[What to produce]
Each record below should be returned word for word, with no pictures included.

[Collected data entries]
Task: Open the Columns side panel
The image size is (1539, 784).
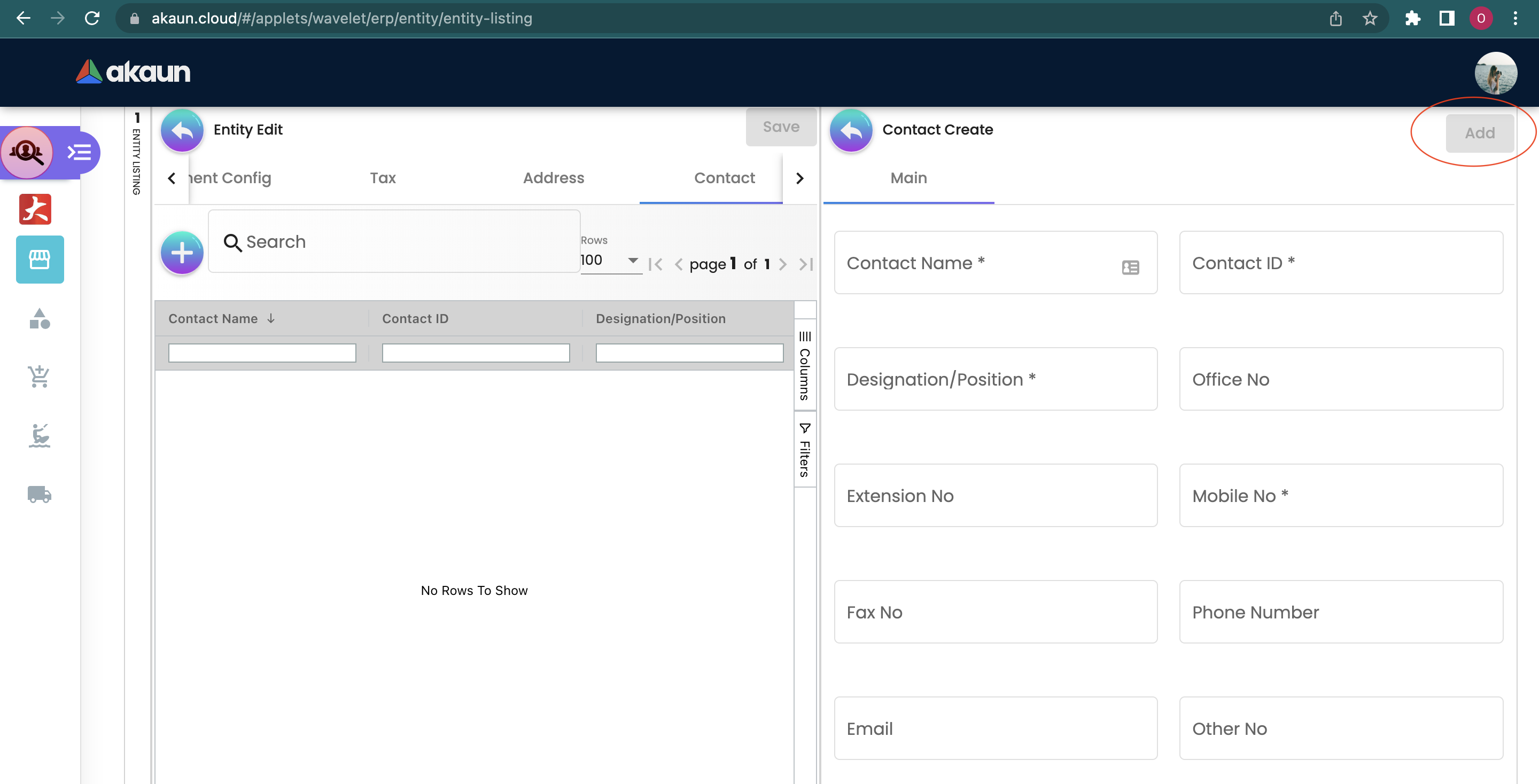Action: (x=805, y=365)
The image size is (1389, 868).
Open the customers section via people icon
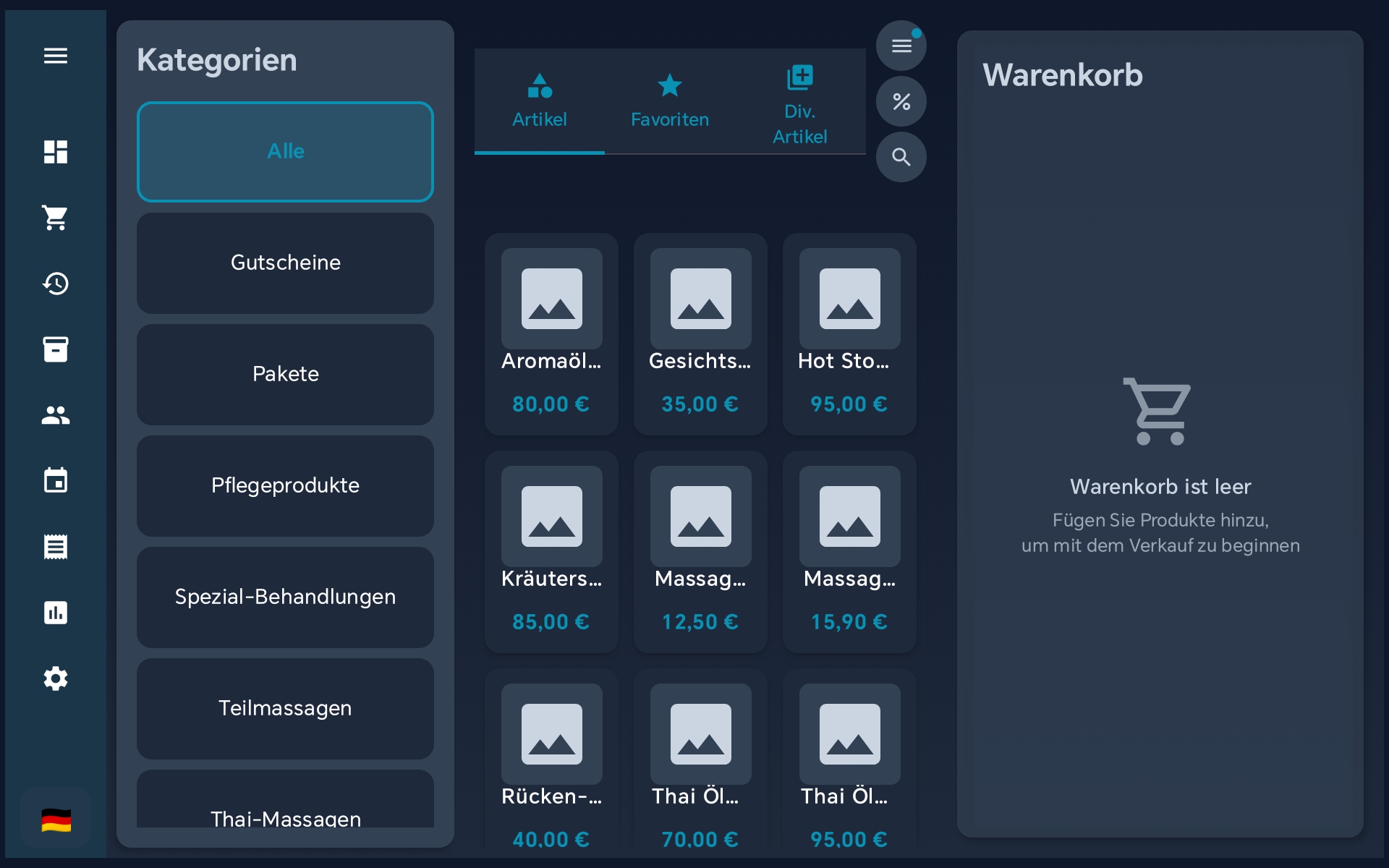pyautogui.click(x=56, y=415)
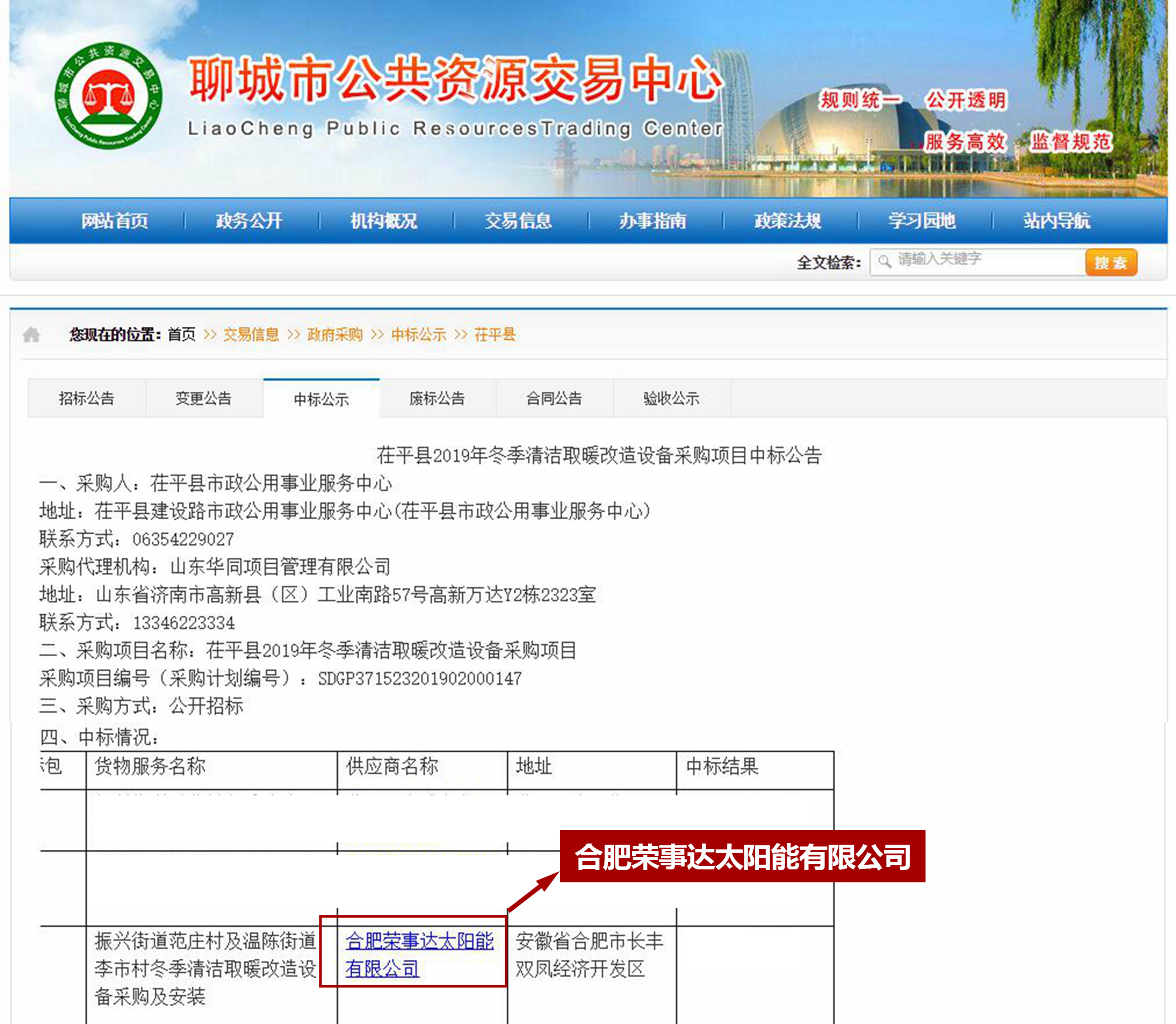Viewport: 1176px width, 1024px height.
Task: Switch to 招标公告 tab
Action: (86, 399)
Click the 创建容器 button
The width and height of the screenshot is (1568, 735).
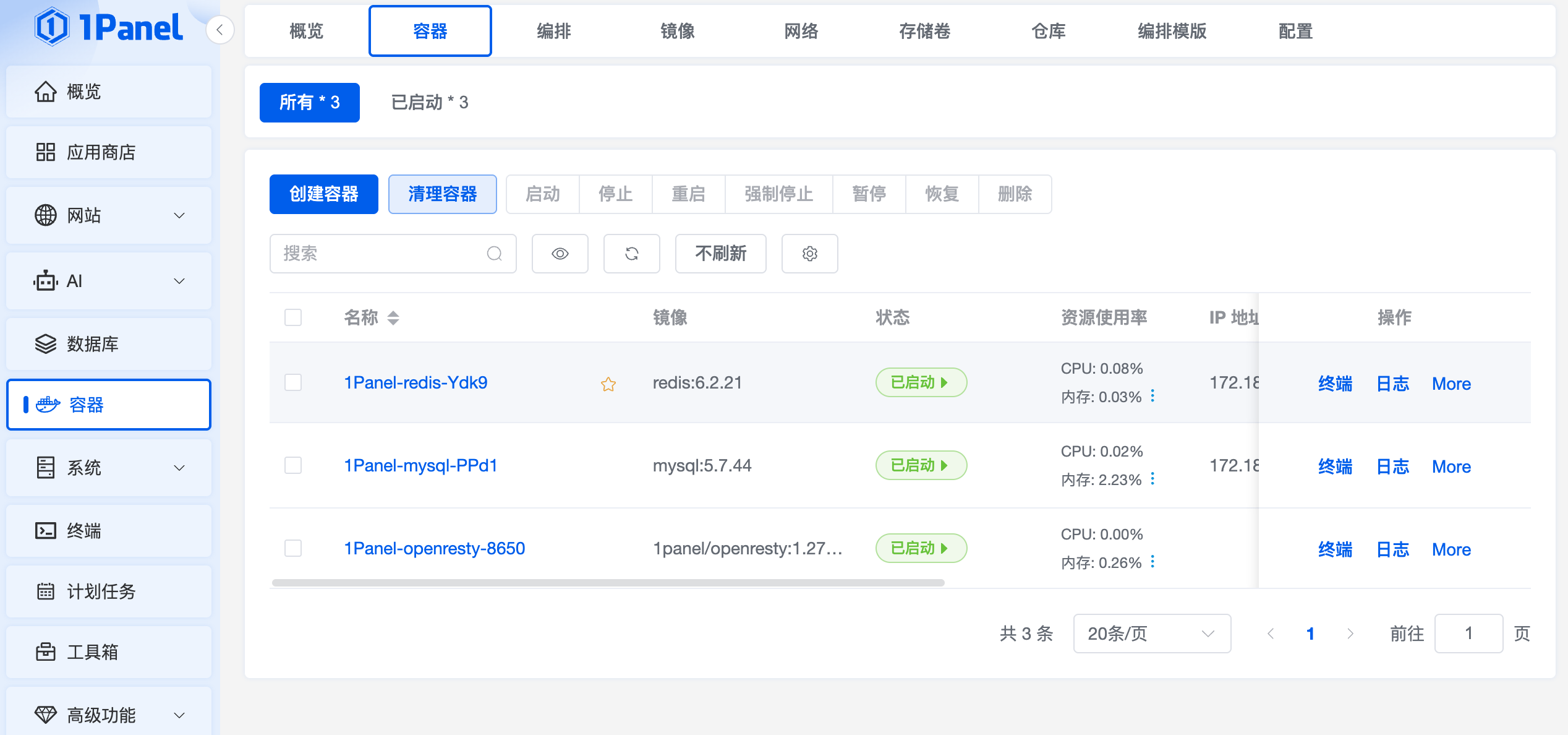click(323, 194)
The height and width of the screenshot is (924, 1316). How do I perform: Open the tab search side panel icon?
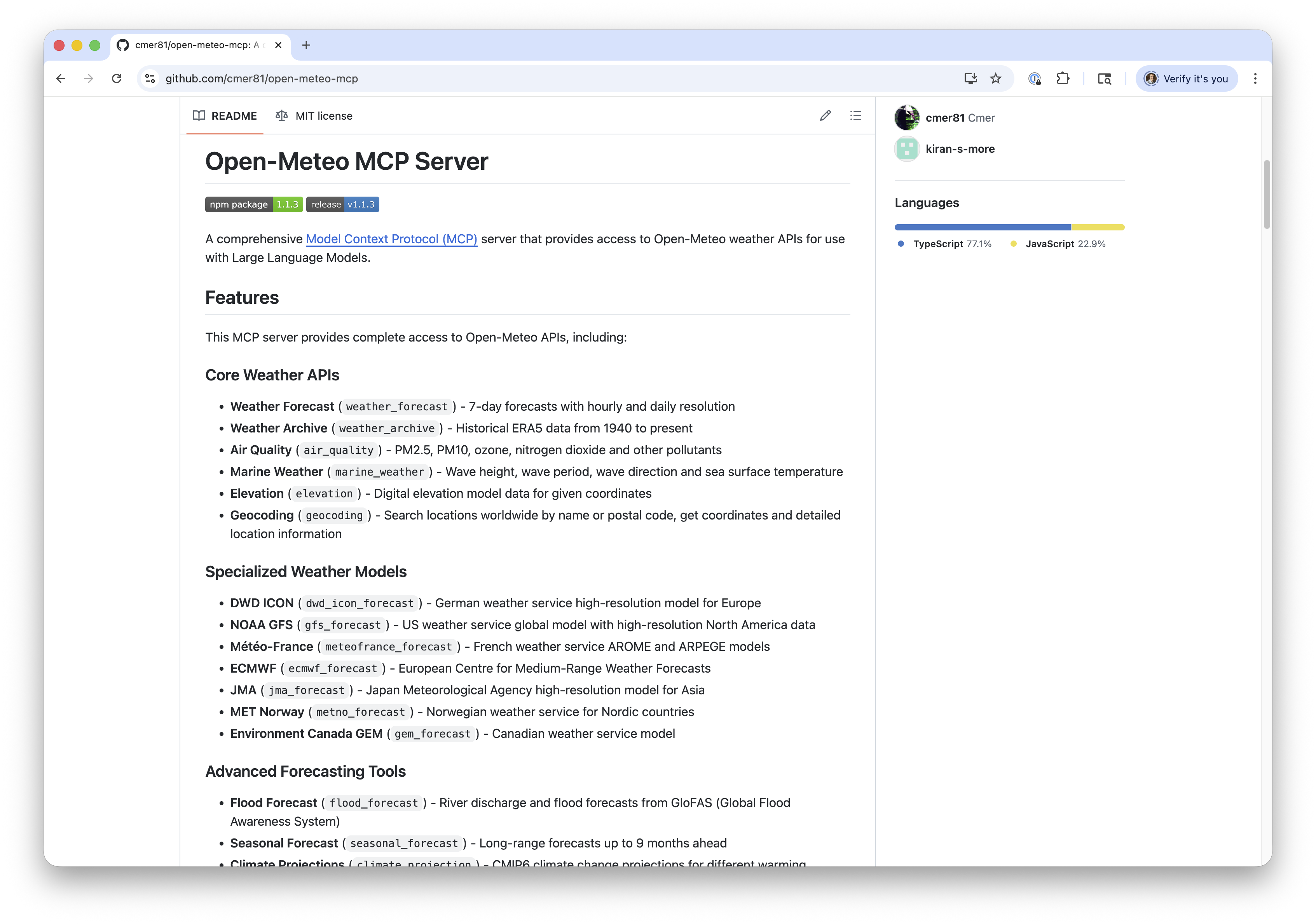click(x=1104, y=78)
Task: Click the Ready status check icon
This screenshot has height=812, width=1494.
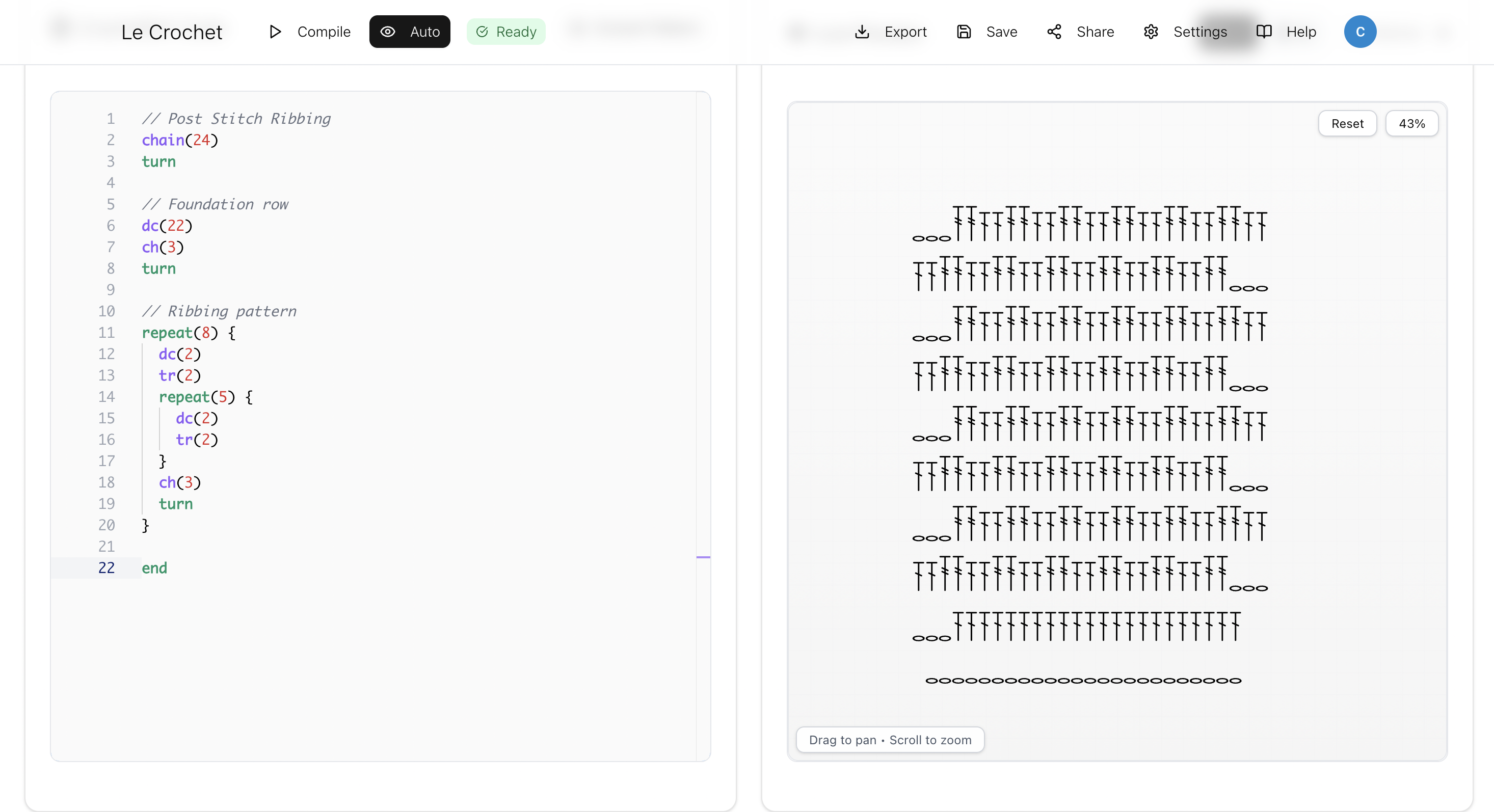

[Finished task]
Task: Open the Columns side panel
The image size is (1539, 784).
Action: (x=805, y=365)
The image size is (1389, 868).
Open the customers section via people icon
pyautogui.click(x=56, y=415)
Viewport: 1176px width, 1024px height.
Task: Switch to 招标公告 tab
Action: (86, 399)
Click the 创建容器 button
The width and height of the screenshot is (1568, 735).
click(323, 194)
The height and width of the screenshot is (924, 1316). How do I perform: Open the tab search side panel icon?
click(x=1104, y=78)
Task: Click the Ready status check icon
This screenshot has height=812, width=1494.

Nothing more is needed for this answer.